### TASK 1
According to the school district text, how many students in Gettysburg Area School District did the Pennsylvania Department of Education report as homeless in 2013?
### TASK 2
In the school district text, rewrite the part that opens with the words containing "According to the" and closes with "USA was $53,700.", putting "state of Pennsylvania" in place of "Commonwealth".

*** EXERCISE TEXT ***

The Gettysburg Area School District is a mid-sized, rural, public school district which serves students in a  area of Adams County, Pennsylvania. The district includes: Gettysburg Borough, as well as Cumberland, Freedom, Highland, Franklin and parts of Mt. Joy and Straban Townships. According to 2000 federal census data, Gettysburg Area School District served a resident population of 26,205 people. By 2010, the district's population increased to 27,614 people. The educational attainment levels for the Gettysburg Area School District population (25 years old and over) were 87.4% high school graduates and 27.4% college graduates. The district is one of the 500 public school districts of Pennsylvania.

According to the Pennsylvania Budget and Policy Center, 42.3% of the district's pupils lived at 185% or below the Federal Poverty Level   as shown by their eligibility for the federal free or reduced price school meal programs in 2012. In 2013, the Pennsylvania Department of Education, reported that 130 students in Gettysburg Area School District were homeless. In 2009, the district residents' per capita income was $18,982, while median family income was $50,396 a year. In the Commonwealth, the median family income was $49,501 and the United States median family income was $49,445, in 2010. In Adams County, the median household income was $59,492. By 2013, the median household income in the United States rose to $52,100. In 2014, the median household income in the USA was $53,700.

*** End of EXERCISE TEXT ***
*** EXCERPTED DATA ***

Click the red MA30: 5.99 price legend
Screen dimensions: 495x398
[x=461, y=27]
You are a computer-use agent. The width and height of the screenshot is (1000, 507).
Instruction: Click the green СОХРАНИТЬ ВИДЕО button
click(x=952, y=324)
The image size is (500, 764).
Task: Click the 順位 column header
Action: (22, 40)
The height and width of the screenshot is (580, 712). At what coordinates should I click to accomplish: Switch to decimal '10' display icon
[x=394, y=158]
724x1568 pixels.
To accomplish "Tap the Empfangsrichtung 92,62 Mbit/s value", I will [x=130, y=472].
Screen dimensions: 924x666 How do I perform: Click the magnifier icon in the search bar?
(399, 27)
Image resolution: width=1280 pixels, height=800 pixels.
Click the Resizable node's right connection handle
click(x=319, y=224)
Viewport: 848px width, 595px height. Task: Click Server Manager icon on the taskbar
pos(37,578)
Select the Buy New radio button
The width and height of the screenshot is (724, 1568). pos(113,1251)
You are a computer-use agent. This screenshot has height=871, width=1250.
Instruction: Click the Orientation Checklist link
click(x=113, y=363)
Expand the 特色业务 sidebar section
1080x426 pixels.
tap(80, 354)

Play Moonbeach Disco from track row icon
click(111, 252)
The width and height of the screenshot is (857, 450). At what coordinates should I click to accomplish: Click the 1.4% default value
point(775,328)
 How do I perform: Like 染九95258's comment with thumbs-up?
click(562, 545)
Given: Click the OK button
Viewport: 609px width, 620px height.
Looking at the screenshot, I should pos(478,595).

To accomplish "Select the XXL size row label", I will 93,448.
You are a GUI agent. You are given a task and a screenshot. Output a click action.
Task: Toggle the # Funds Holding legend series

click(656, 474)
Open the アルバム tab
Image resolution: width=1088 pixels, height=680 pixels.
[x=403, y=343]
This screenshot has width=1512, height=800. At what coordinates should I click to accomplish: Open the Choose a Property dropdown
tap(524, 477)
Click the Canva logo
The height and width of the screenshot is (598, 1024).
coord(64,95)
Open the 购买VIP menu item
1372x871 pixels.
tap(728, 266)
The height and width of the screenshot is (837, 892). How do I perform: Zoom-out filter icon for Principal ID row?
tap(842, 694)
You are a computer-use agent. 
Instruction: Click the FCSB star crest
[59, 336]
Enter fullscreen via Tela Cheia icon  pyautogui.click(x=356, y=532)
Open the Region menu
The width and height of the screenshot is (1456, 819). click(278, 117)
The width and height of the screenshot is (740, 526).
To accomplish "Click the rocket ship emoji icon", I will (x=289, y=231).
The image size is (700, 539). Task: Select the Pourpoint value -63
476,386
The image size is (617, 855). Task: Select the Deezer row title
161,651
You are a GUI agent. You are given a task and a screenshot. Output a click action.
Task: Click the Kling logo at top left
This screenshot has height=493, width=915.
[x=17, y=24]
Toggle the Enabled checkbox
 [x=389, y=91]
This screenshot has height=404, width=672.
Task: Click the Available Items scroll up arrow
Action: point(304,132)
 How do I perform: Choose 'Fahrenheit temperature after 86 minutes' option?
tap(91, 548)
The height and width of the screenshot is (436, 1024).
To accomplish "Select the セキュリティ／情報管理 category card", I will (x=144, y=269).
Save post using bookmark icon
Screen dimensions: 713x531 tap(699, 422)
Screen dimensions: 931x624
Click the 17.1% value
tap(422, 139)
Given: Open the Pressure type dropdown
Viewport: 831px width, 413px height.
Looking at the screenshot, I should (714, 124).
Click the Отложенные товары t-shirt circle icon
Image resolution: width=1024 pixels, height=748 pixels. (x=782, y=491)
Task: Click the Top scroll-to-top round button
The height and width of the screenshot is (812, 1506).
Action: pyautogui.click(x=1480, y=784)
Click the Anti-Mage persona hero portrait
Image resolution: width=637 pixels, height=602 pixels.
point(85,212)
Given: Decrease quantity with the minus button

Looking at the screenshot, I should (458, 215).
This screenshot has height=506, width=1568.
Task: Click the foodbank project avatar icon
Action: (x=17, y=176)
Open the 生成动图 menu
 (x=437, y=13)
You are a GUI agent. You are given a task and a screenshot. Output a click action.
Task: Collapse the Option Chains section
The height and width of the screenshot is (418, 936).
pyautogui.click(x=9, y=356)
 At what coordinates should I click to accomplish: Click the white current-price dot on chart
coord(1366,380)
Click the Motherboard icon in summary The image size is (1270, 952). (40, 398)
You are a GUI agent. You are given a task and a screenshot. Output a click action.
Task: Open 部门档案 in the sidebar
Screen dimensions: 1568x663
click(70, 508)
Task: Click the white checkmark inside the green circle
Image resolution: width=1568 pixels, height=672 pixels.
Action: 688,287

*** End of EXCERPTED DATA ***

### RESPONSE AREA 1
130 students.

### RESPONSE AREA 2
According to the Pennsylvania Budget and Policy Center, 42.3% of the district's pupils lived at 185% or below the Federal Poverty Level   as shown by their eligibility for the federal free or reduced price school meal programs in 2012. In 2013, the Pennsylvania Department of Education, reported that 130 students in Gettysburg Area School District were homeless. In 2009, the district residents' per capita income was $18,982, while median family income was $50,396 a year. In the state of Pennsylvania, the median family income was $49,501 and the United States median family income was $49,445, in 2010. In Adams County, the median household income was $59,492. By 2013, the median household income in the United States rose to $52,100. In 2014, the median household income in the USA was $53,700.